|10 Steps to a Perfect Paris Métro Trip|
|With 14 lines and over 300 stations, the Paris Métro can take you almost anywhere in the sprawling French capital, but...it can be complicated. Follow this 10-step procedure and you will have a fast, easy Métro trip.|
Everybody knows how to use a city underground train (Metro, subway) system, right? Buy a ticket, choose a train, board, ride, arrive.
Sure, you'll get there, but how many times will you stop, look around, wonder, walk the wrong way, walk back, go up and down stairs, feel perplexed, and be late for the rendez-vous you've arranged at the other end of the trip?
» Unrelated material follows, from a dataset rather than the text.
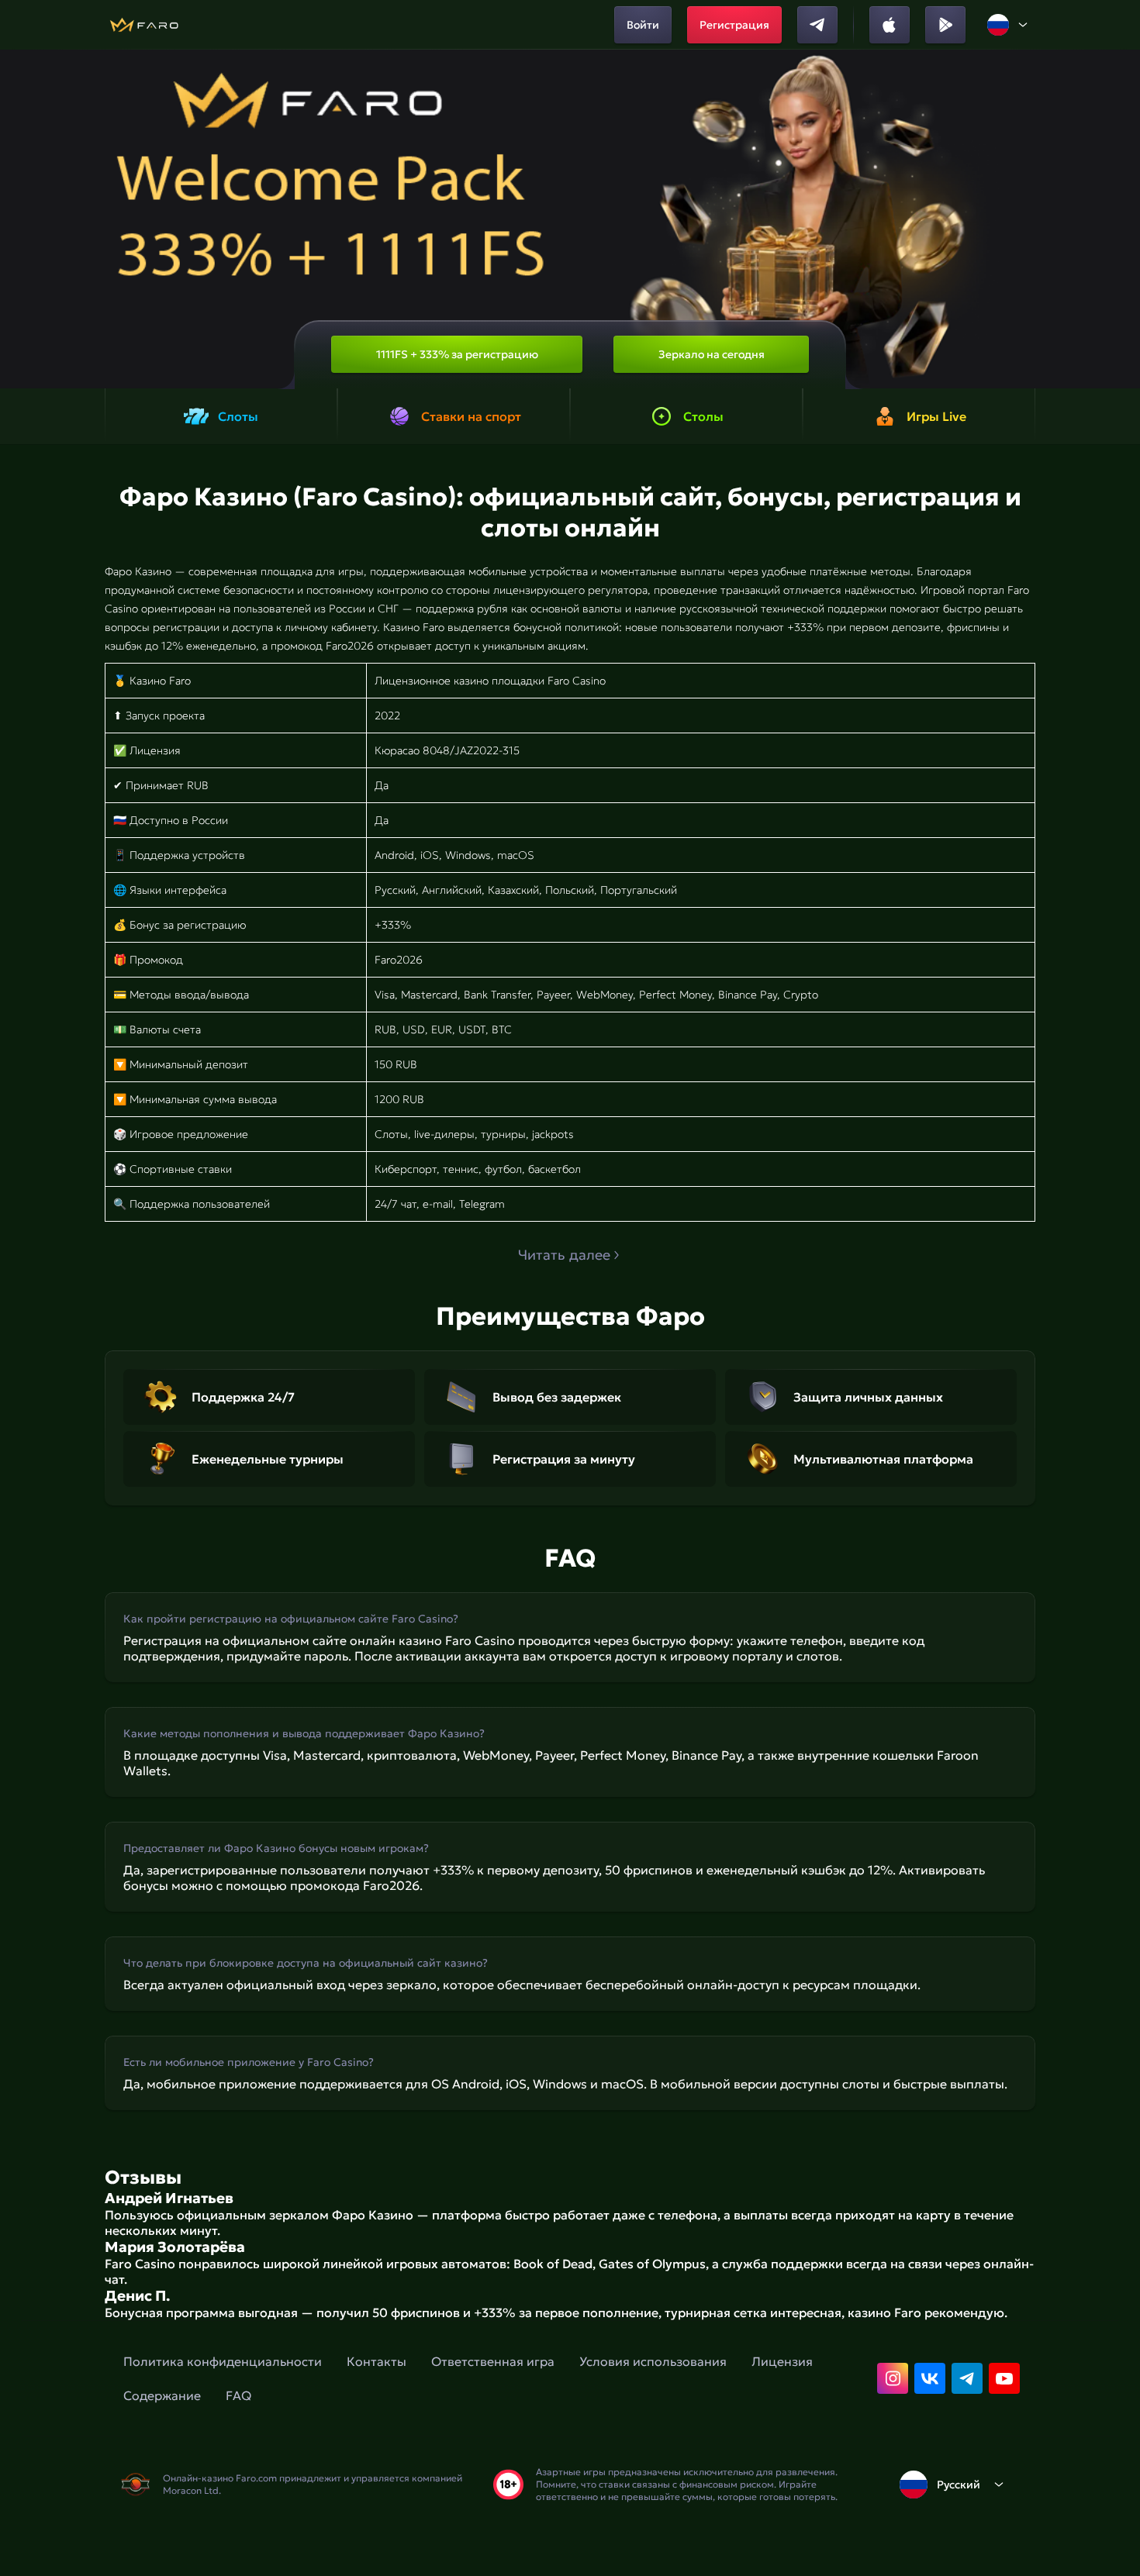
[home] (144, 25)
Riding the train is the easy part. Walking to and from the train is where you get lost and confused. Here's exactly how the Paris Métro is designed to be used most efficiently:
To the Métro Station
This can be the easiest part: finding your way from where you are to the nearest Métro station.
1. Street & Métro System Maps
2. Plan Your Route
Find your present location on the map, then your destination, then follow the Métro lines on the Métro system plan to find the Métro lines that will take you there. Most trips require a change from one line to another at an interchange station.
Taking the Train(s)
3. Note Your Itinerary
Make a note (mental or written) of these details:
—First Métro line to take, and the Destination (terminus, end of the line) toward which you want to travel. (For example, Line 4 from Gare du Nord toward the Destination of Mairie d'Issy, getting out at the Odéon station.)
—Interchange station, if any. (For example, Odéon.)
—Next Métro line to take from the interchange station, and the Destination toward which you want to travel. (For example, Line 10 from Odéon, Destination Gare d'Austerlitz, getting out at the Cardinal Lemoine station.)
4. Your Ticket or Pass
Assure that you have at least one valid Métro titre de transport (ticket or pass), or that you are prepared, with Euro coins, bills, and/or chip-and-pin debit/credit card, to buy a ticket at the station you enter—if that station entrance sells tickets. (Read about tickets, passes, and how to buy them before you begin your trip! More...)
5. Route to Departure Station
Determine exactly the walking route to your departure Métro station. As you enter the station, confirm that the station (or at least this entrance) serves the Métro line you want: look for the line number (usually in a colored circle):
Then, follow the signs to that line, passing through the entrance turnstiles with your ticket or pass.
6. Find Your Line & Destination
Continue to follow the signs to the line, which will now include the names of the Destinations (terminus stations). At some point the signs will indicate different walking routes to the different platforms for each Destination. Be sure you're following signs to the train toward the Destination you want or you'll end up going the wrong way on the train.
7. On the Platform
Every train platform should have a wall map of the Métro system, a plan du quartier map of the neighborhood above ground, and in many stations electronic indicators display the minutes left until the arrival of the next train.
This is when to start being wary of pickpockets, especially when trains and cars are particularly crowded. You think you will feel it when a pickpocket swipes your valuables? Trust me: you won't. Keep them safe!
8. On the Train
Board the train. If the doors do not open, note that doors on some cars have buttons or latches you must work for the door to open. Route plans and electronic indicators and public-address announcements in the traincar tell you which station is next.
9. Which Platform Exit?
Leave the train at your interchange or desired station, but don't just follow the crowd! Instead, look for the Plan du Quartier (neighborhood street map) on the platform to plan your next move. This is particularly important at the large Métro stations such as Châtelet, which has 19 sorties (exits)!